I have a vector v
which has a lot of 0s and only a couple of non-zero items (mostly 1s). I have a matrix m
which is square, symmetric and has integer values.
Test script
The following script generates similar data and times the part I'm interested in:
#!/usr/bin/env python
import time
import numpy as np
np.random.seed(0)
n = 20000
m = 20
assert n >= m
# Create the vector
v = [1] * m + [0] * (n - m)
np.random.shuffle(v)
v = np.array(v, np.int8)
# Create the matrix
m = np.random.randint(0, 256, size=(n, n), dtype=np.uint8)
m = (m + m.T) / 2
m = m.astype(np.uint8)
# Multiplication
t0 = time.time()
result = np.dot(v, m)
t1 = time.time()
# Check the results
print("result shape: {}".format(result.shape))

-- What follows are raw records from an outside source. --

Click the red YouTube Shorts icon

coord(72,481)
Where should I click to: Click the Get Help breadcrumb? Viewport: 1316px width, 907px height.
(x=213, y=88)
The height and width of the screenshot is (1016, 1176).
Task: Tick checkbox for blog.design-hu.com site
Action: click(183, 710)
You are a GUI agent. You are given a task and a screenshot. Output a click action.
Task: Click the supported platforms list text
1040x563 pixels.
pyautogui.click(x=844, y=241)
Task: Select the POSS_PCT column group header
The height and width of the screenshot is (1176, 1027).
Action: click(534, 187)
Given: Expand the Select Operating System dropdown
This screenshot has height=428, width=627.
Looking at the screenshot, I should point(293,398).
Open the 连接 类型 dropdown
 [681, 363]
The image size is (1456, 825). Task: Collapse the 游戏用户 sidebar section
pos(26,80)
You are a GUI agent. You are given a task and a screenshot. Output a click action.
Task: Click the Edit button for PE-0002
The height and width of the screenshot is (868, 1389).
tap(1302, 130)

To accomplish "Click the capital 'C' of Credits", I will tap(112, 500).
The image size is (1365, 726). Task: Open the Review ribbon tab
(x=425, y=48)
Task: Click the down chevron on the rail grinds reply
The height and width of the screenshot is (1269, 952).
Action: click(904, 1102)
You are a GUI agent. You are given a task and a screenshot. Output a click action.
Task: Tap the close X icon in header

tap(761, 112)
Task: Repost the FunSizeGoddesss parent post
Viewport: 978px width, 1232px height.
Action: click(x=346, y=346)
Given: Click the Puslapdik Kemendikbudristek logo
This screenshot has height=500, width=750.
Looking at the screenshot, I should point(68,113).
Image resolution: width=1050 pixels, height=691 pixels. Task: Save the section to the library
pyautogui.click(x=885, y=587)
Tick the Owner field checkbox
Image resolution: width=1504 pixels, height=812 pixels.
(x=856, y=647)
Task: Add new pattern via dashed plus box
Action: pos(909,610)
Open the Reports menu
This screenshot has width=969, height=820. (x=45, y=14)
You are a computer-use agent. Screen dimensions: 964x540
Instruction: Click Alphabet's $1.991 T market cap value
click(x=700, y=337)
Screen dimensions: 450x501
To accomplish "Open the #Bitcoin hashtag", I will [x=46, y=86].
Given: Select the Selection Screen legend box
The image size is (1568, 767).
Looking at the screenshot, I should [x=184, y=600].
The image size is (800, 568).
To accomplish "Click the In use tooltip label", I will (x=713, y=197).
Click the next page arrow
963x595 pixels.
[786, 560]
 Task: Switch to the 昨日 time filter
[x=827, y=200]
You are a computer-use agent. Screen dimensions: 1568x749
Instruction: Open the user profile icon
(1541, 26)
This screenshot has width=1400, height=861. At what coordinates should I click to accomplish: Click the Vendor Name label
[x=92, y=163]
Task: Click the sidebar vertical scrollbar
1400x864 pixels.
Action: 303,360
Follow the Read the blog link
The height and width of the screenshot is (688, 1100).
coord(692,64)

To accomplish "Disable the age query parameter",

print("result[0]: {}".format(result[0])) # should be 1757
print('Time: {:0.2f}s'.format(t1 - t0))
Test results
I checked a couple of variations of the above script:
| Variation | Time |
| ------------------------------------------------- | ------ |
| Original | 21.65s |
| (1) m = m.astype(np.float32) | 0.09s |
| (2) v = v.astype(np.uint8) | 4.87s |
| (3) v = v.astype(np.int16);m = m.astype(np.int16) | 5.77s |
| (4) = (3) + matmul instead of dot | 6.91s |
| (5) = (1) + matmul instead of dot | 0.09s |
Question
Looking at my test results, I have two questions:
- Why is there such a huge difference? Is it type/boundary checks?
- Is there another way to speed it up; e.g. sparse matrices? (I tried to use
v = scipy.sparse.csr_matrix(v)
but I don't get the same result)